The amplitude of the driving field at each virtual neuron time segment was chosen to be the input while the frequency was kept fixed. Using this method for reservoir computing, there are several hyper-parameters which set the operating regime; \(H_0\), \(\Delta H\), \(\theta \) and \(N_v\). \(H_0\) and \(\Delta H\) set the field range for which the oscillator was acting in and thus how chaotic or non-linear the output was. \(\theta \) was the duration of each virtual neuron and thus was related to the rate of input to the system. Since the virtual neurons were connected sequentially in time, to make use of any internal memory of the system \(\theta \) had to be shorter than the fading memory time of the system. As we show in the results section, optimising these parameters led to a significant improvement in the performance.

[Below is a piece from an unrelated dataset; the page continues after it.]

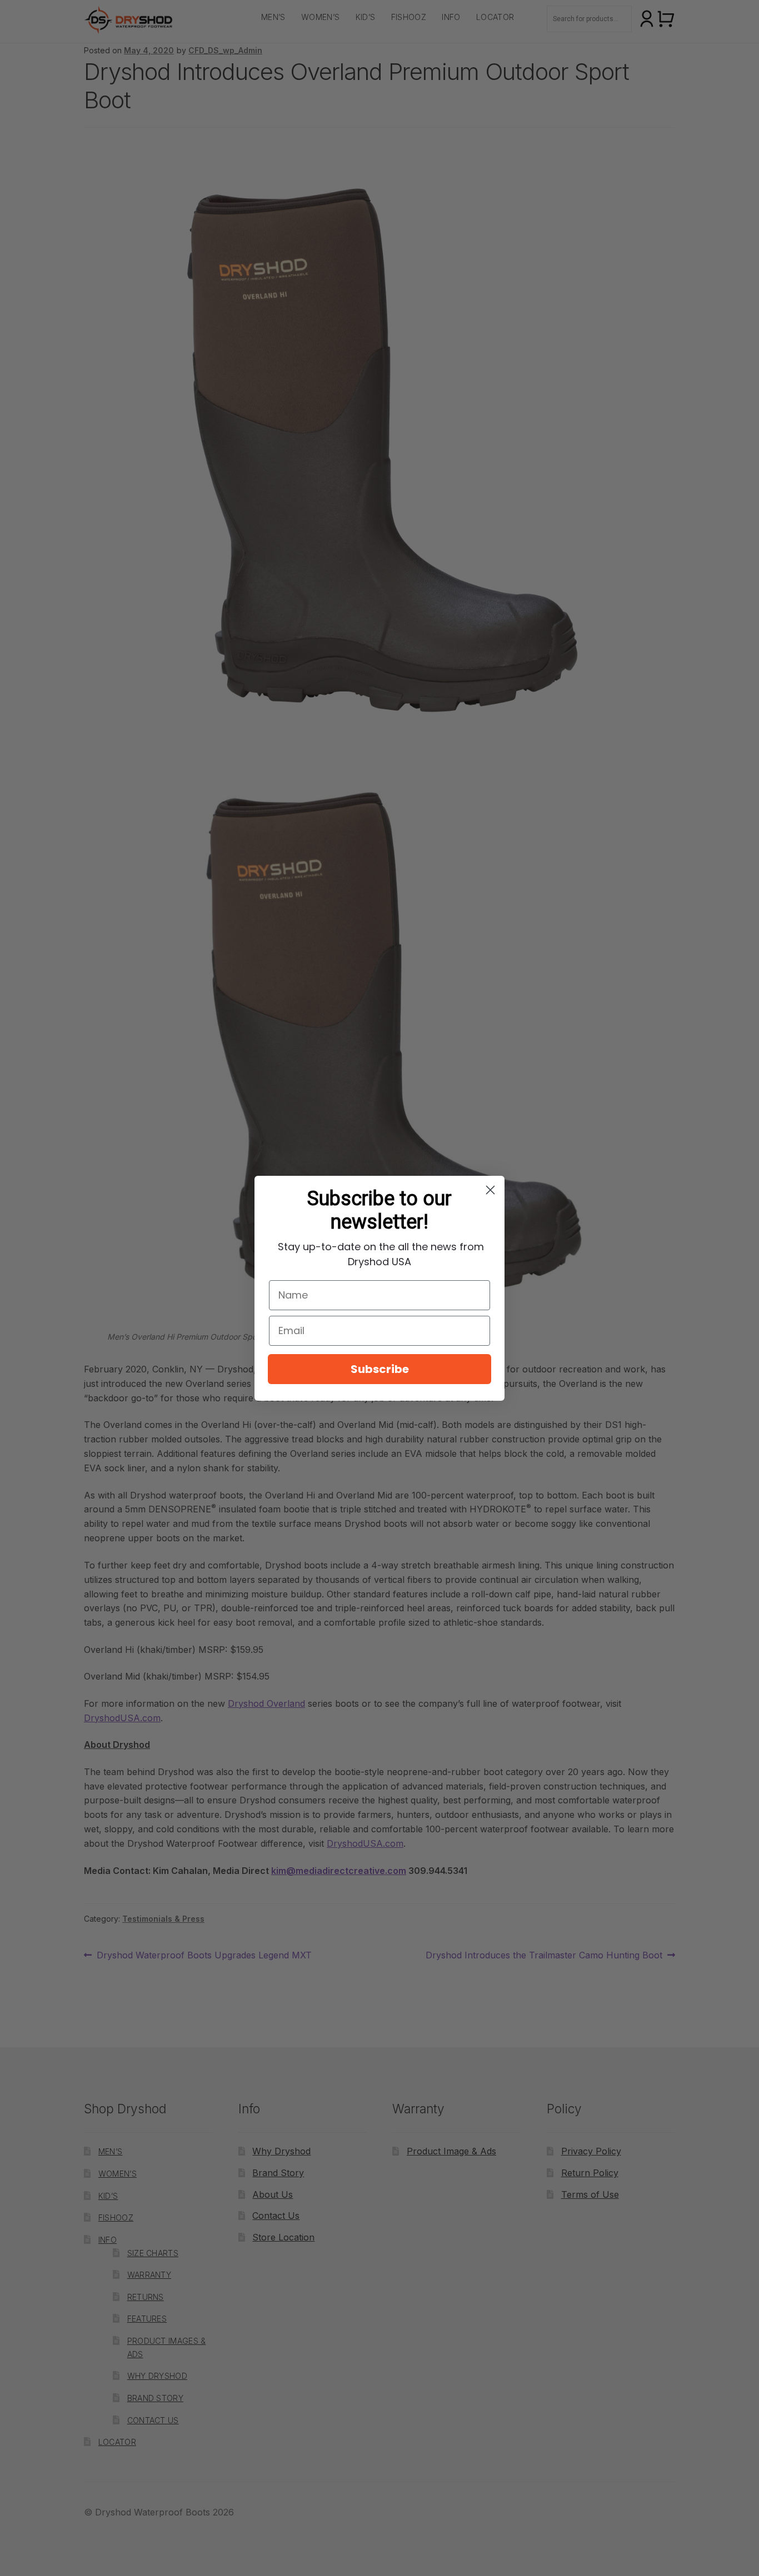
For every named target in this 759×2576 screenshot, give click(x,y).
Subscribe (380, 1369)
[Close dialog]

Non-temporal classification

An alternative method to transform the input values for non-temporal tasks is to use the transient dynamics from a fixed initial state, as described by Jensen et al.36 Since the device started from a fixed point it had no internal memory but the non-linear dynamics could transform the input such that it was separable by a hyper-plane.

As in the previous methods, each input sample had a dimension of \(N_\text {in}\) and the n-th sample was represented by the vector \({\mathbf {u}}_n = \left[ u_{n1} \dots , u_{ni}, \dots , u_{nN_\text {in}} \right] \). The aim of this method was to transform each element of the input sample separately and concatenate the resulting output vectors to give a full transformed output sample, \({\mathbf {X}}_n = \left[ {\mathbf {X}}_{n0}, \dots , {\mathbf {X}}_{ni}, \dots , {\mathbf {X}}_{n N_\text {in}}, \right] \). Using this fully transformed vector a linear output perceptron was trained to classify the samples using the same ridge regression method given in Eq. (11).

The transformation process was as follows. First, the input data was rescaled so that each component was in the range [0, 1]. For each component of the input sample the DW position and tilt angle were reset to zero before being evolved for \(N_c\) cycles. The field magnitude was constant over all the cycles with a value of \(H_{ni} = H_0 + \Delta H u_{ni}\) for the i-th component of the n-th input sample with \(H_0\) and \(\Delta H\) again taken as scaling hyper-parameters. The DW position was sampled k times per cycle (i.e the neuron duration was \(\theta = 1/ kf\)) over this evolution to give \(N_v = k N_c\) virtual neurons for each component of the input. The sampled DW position for each component of the input was joined to give a final output vector of size \(N_\text {in} k N_c\) to which a linear perceptron was fitted.